No glycolysis means no pyruvate, which, in turn, means that the mitochondrial powerhouses cannot generate any energy. The CSCs starve as a result.
And in a follow-up study, the researchers used this knowledge to design a new way of killing CSCs by using a combination of antibiotics and vitamin C. Some antibiotics, such as doxycycline, affect how well mitochondrial work.
Treating CSCs with this antibiotic knocked out mitochondrial function, leaving the cells dependent on glycolysis to generate enough energy to keep them alive. But hitting CSCs with a dose of vitamin C shut off that alternative by inhibiting glycolysis.
The cells were left without energy. The only option was death.
But energy metabolism is not the only weapon in vitamin C’s arsenal, it seems; vitamin C can also act on DNA and affect stem cell development.
3. Switching genetic control mechanism back on
DNA methylation switches off individual genes. Small chemical groups called methyl groups are added to stretches of DNA, making them inaccessible to the enzymes responsible for initiating gene expression.
This process is essential to normal cell function because an individual cell does not need to make use of the thousands of genes encoded in its DNA.
When a stem cell becomes a more differentiated cell type, certain genes must be demethylated, or have the methyl tag removed, to allow them to be switched back on.
But in the case of many leukemia patients, who have a mutation in a gene called TET2, this control mechanism does not function properly.
TET2 demethylates DNA and therefore allows access to certain genes. A mutation in TET2 in blood stem cells means that they do not develop into mature blood cells, leaving the body notoriously short of these vital cells. Instead, the stem cells continue to divide, resulting in blood cancers such as leukemia.
Luisa Cimmino, from the Department of Pathology at New York University School of Medicine, and colleagues used a genetically engineered mouse to study this.
In these mice, TET2 could be switched off in stem cells, leading to abnormal cell growth. When high doses of vitamin C were added, DNA demethylation was switched back on, and cell behavior returned to normal.
TET mutations or lower TET levels have also been found in other cancers, including melanoma, colorectal, gastric, prostate, liver, lung, and breast cancer, as well as glioblastoma.
Using vitamin C to turn back the clock on CSCs’ disastrous growth allows them to develop into mature cells instead. This is a completely different approach to killing cancer cells by oxidative damage.
Research shows that both strategies may have merit. But can cancer patients look to vitamin C for real hope?
Hype or hope?
According to the NCI, clinical studies using vitamin C in combination with other cancer drugs have shown mixed results. In some cases, patients felt that their quality of life improved. Other studies showed that tumors had stopped growing.
In some studies, however, vitamin C and conventional drugs used to treat cancer reacted with each other, and the result was that the treatment did not work.

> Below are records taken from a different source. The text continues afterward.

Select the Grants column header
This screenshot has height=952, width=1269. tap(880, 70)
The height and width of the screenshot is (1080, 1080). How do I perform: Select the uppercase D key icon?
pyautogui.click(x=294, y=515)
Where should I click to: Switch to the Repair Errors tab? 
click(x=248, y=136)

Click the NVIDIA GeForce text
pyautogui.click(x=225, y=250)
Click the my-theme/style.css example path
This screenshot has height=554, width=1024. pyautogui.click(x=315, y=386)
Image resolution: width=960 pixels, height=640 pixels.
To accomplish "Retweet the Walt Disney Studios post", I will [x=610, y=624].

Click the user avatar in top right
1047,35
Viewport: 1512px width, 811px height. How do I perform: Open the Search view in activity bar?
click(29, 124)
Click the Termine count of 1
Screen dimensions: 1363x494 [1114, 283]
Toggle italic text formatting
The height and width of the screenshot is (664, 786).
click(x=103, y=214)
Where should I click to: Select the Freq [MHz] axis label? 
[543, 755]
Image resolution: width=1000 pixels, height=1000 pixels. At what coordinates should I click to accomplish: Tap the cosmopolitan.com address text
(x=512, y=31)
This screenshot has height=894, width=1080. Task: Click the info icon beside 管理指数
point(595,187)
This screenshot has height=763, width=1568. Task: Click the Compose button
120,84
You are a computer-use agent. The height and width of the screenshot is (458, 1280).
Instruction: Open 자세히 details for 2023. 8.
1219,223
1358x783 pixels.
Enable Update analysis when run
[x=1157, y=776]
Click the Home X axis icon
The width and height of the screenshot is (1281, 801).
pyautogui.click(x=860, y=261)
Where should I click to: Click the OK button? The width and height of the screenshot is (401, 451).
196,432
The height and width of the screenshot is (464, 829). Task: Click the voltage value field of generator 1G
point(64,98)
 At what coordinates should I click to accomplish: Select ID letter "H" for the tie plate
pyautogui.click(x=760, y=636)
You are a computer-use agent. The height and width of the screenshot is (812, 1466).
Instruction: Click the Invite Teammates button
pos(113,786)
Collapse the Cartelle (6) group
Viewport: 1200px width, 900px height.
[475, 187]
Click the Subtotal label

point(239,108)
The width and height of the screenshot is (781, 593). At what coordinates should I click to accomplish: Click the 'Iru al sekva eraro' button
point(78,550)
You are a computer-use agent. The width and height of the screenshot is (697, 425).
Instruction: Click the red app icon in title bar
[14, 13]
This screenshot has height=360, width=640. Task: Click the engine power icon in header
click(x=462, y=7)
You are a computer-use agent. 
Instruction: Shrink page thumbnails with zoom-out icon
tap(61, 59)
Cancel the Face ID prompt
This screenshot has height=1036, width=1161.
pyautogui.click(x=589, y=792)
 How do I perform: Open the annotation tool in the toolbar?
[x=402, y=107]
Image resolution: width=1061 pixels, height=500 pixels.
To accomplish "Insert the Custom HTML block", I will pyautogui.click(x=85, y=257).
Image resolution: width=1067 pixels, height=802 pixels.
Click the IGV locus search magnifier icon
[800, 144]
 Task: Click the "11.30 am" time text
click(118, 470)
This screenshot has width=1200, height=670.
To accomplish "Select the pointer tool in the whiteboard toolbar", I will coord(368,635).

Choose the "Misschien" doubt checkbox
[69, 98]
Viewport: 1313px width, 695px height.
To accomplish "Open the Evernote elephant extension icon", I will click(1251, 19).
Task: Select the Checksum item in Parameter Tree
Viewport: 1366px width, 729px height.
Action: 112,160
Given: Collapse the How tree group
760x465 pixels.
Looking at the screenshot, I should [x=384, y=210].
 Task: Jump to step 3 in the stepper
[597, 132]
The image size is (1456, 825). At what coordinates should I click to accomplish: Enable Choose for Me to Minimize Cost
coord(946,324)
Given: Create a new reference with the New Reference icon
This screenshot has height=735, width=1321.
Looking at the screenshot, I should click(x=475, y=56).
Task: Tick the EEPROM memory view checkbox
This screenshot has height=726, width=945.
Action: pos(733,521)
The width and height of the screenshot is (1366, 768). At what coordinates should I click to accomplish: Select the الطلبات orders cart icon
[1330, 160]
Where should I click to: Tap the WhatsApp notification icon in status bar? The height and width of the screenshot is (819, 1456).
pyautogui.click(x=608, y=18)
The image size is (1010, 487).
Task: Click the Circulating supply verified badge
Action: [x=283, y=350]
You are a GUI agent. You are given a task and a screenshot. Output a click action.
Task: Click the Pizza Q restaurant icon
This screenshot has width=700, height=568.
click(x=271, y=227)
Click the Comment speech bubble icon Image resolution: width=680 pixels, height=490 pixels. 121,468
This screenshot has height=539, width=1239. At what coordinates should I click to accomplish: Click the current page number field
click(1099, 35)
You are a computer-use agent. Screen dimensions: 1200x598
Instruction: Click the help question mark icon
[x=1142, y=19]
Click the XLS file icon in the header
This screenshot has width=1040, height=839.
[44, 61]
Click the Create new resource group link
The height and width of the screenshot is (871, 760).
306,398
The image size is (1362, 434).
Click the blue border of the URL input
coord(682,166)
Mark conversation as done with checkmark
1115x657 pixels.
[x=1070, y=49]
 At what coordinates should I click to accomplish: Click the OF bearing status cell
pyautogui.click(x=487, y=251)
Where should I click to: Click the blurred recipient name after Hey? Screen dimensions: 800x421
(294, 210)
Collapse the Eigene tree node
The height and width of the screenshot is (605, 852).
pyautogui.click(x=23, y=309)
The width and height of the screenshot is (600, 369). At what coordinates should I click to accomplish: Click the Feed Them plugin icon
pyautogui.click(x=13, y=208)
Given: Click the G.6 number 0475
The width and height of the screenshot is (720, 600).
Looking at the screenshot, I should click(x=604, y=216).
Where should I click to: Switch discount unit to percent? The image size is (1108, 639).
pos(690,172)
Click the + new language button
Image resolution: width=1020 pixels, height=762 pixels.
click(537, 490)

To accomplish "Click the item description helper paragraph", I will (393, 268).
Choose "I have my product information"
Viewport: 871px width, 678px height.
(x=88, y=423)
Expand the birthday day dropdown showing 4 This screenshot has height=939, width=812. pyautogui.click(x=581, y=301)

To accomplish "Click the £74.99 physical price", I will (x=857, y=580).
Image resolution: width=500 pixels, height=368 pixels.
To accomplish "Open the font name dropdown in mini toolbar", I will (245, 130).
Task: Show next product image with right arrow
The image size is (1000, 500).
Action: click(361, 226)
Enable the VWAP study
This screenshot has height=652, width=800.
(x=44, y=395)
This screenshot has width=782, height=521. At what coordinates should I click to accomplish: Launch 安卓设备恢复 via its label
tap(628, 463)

A 2010 study by Levine revealed that U.S. complementary and alternative medicine practitioners frequently use vitamin C injections for a range of conditions – including cancer treatment – despite the fact that vitamin C is not licensed by the U.S. Food and Drug Administration (FDA) for this purpose.
So is vitamin C just another hype? There is no simple answer to this question. Research has certainly shown that vitamin C has the power to kill cancer cells or change how cancer stem cells behave, at least in laboratory studies.
The NCI currently report five active trials investigating vitamin C in combination with other cancer drugs.
What is clear, however, is the passion and drive with which scientific and medical researchers are pursuing this question. Lives are at stake, and everyone wants to know if vitamin C will soon be at the frontline in the fight against cancer.